(Stored records)
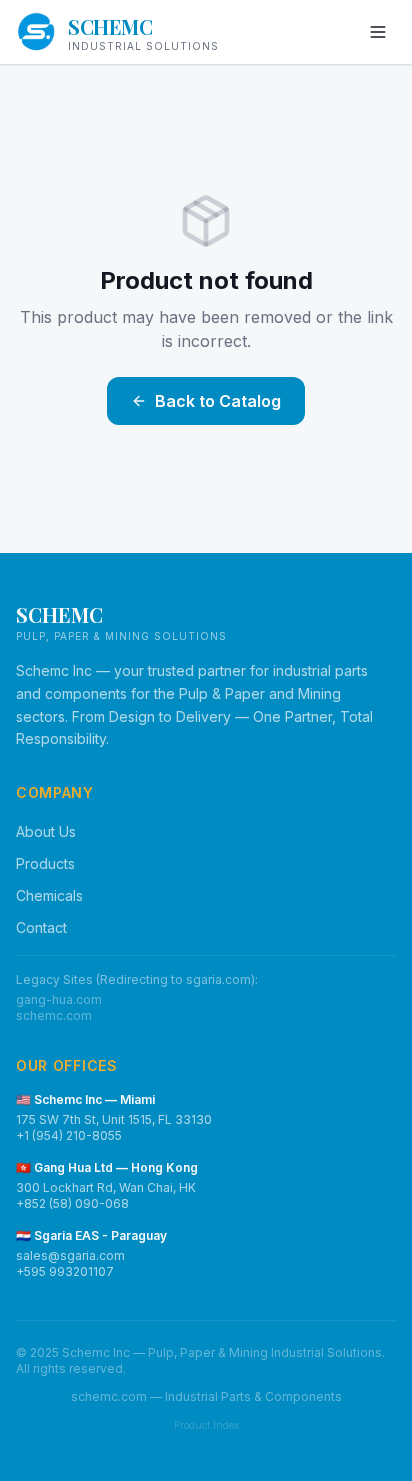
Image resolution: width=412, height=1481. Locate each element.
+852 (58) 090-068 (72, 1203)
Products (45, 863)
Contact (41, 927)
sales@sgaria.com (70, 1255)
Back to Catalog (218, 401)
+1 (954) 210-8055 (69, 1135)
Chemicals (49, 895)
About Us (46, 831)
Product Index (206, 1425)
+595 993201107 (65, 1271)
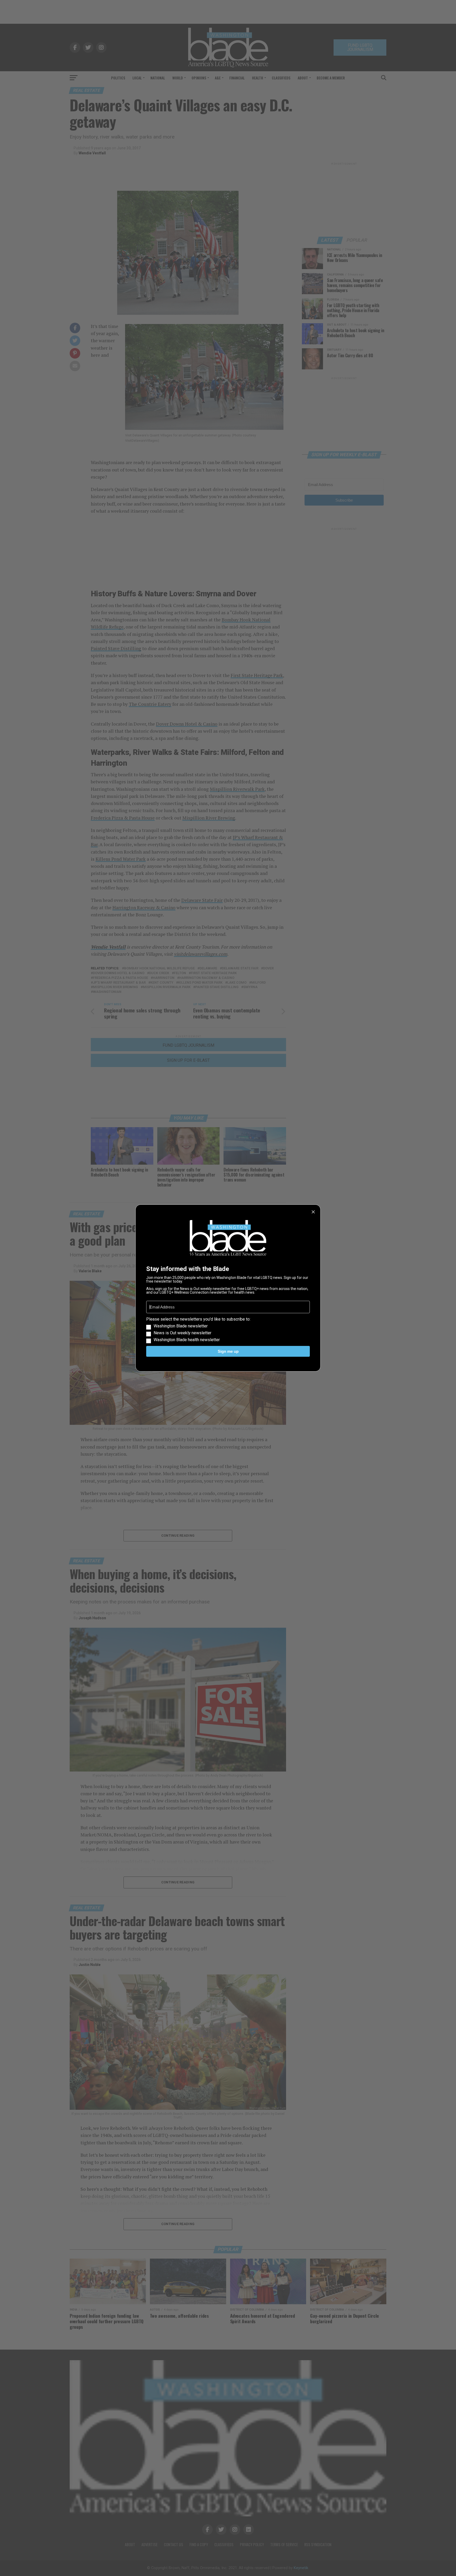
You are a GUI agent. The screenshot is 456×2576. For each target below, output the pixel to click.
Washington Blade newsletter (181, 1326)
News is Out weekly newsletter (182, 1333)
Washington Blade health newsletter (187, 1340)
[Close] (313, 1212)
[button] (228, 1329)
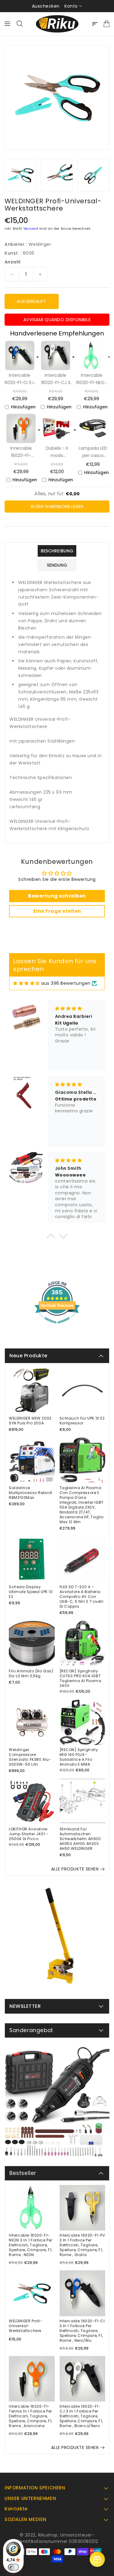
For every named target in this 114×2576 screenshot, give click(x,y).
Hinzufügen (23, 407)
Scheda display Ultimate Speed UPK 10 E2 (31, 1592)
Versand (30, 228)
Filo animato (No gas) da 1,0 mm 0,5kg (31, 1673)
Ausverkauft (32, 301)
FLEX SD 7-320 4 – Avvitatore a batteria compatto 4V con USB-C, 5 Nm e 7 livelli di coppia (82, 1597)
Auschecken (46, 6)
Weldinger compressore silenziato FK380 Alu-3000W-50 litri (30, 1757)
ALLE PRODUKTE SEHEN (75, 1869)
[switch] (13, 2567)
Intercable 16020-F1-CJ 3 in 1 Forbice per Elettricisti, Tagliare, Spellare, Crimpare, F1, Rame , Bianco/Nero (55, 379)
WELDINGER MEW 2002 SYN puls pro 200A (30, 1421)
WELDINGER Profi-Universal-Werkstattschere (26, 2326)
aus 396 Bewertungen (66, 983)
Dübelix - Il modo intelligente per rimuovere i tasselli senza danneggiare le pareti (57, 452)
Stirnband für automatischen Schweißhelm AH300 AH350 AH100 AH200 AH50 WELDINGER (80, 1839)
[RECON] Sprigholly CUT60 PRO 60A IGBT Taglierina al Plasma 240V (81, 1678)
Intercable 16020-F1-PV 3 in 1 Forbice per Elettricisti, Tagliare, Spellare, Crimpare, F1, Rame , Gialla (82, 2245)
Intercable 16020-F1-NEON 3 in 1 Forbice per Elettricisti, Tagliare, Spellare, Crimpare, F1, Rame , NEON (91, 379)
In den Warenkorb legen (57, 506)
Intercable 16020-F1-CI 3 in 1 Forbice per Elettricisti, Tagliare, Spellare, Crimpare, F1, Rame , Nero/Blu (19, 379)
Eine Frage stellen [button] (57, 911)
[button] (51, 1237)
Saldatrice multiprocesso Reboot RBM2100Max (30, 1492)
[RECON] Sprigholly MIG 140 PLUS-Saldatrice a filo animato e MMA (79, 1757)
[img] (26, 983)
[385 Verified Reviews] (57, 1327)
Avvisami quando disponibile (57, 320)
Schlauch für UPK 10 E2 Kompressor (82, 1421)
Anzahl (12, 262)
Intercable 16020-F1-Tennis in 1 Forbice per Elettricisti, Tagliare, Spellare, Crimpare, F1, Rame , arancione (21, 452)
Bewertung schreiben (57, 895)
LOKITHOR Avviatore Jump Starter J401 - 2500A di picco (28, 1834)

Assigned task: Would you give the data above again word for word, skipping any images?

Written solution:
Image resolution: width=412, height=1481. Locate each element.
+852 (58) 090-068 (72, 1203)
Products (45, 863)
Contact (41, 927)
sales@sgaria.com (70, 1255)
Back to Catalog (218, 401)
+1 (954) 210-8055 (69, 1135)
Chemicals (49, 895)
About Us (46, 831)
Product Index (206, 1425)
+595 993201107 (65, 1271)
You are a GUI agent. The screenshot is 456×2576. For each target below, output the pixel to click.
Washington Blade newsletter (181, 1326)
News is Out weekly newsletter (182, 1333)
Washington Blade health newsletter (187, 1340)
[Close] (313, 1212)
[button] (228, 1329)
For every named target in this 114×2576 screenshot, give click(x,y).
Hinzufügen (23, 407)
Scheda display Ultimate Speed UPK 10 E2 (31, 1592)
Versand (30, 228)
Filo animato (No gas) da 1,0 mm 0,5kg (31, 1673)
Ausverkauft (32, 301)
FLEX SD 7-320 4 – Avvitatore a batteria compatto 4V con USB-C, 5 Nm e 7 livelli di coppia (82, 1597)
Auschecken (46, 6)
Weldinger compressore silenziato FK380 Alu-3000W-50 litri (30, 1757)
ALLE PRODUKTE SEHEN (75, 1869)
[switch] (13, 2567)
Intercable 16020-F1-CJ 3 in 1 Forbice per Elettricisti, Tagliare, Spellare, Crimpare, F1, Rame , Bianco/Nero (55, 379)
WELDINGER MEW 2002 SYN puls pro 200A (30, 1421)
WELDINGER Profi-Universal-Werkstattschere (26, 2326)
aus 396 Bewertungen (66, 983)
Dübelix - Il modo intelligente per rimuovere i tasselli senza danneggiare le pareti (57, 452)
Stirnband für automatischen Schweißhelm AH300 AH350 AH100 AH200 AH50 WELDINGER (80, 1839)
[RECON] Sprigholly CUT60 PRO 60A IGBT Taglierina al Plasma 240V (81, 1678)
Intercable 16020-F1-PV 3 in 1 Forbice per Elettricisti, Tagliare, Spellare, Crimpare, F1, Rame , Gialla (82, 2245)
Intercable 16020-F1-NEON 3 in 1 Forbice per Elettricisti, Tagliare, Spellare, Crimpare, F1, Rame , NEON (91, 379)
In den Warenkorb legen (57, 506)
Intercable 16020-F1-CI 3 in 1 Forbice per Elettricisti, Tagliare, Spellare, Crimpare, F1, Rame , Nero/Blu (19, 379)
Eine Frage stellen [button] (57, 911)
[button] (51, 1237)
Saldatrice multiprocesso Reboot RBM2100Max (30, 1492)
[RECON] Sprigholly MIG 140 PLUS-Saldatrice a filo animato e MMA (79, 1757)
[img] (26, 983)
[385 Verified Reviews] (57, 1327)
Avvisami quando disponibile (57, 320)
Schlauch für UPK 10 E2 Kompressor (82, 1421)
Anzahl (12, 262)
Intercable 16020-F1-Tennis in 1 Forbice per Elettricisti, Tagliare, Spellare, Crimpare, F1, Rame , arancione (21, 452)
Bewertung schreiben (57, 895)
LOKITHOR Avviatore Jump Starter J401 - 2500A di picco (28, 1834)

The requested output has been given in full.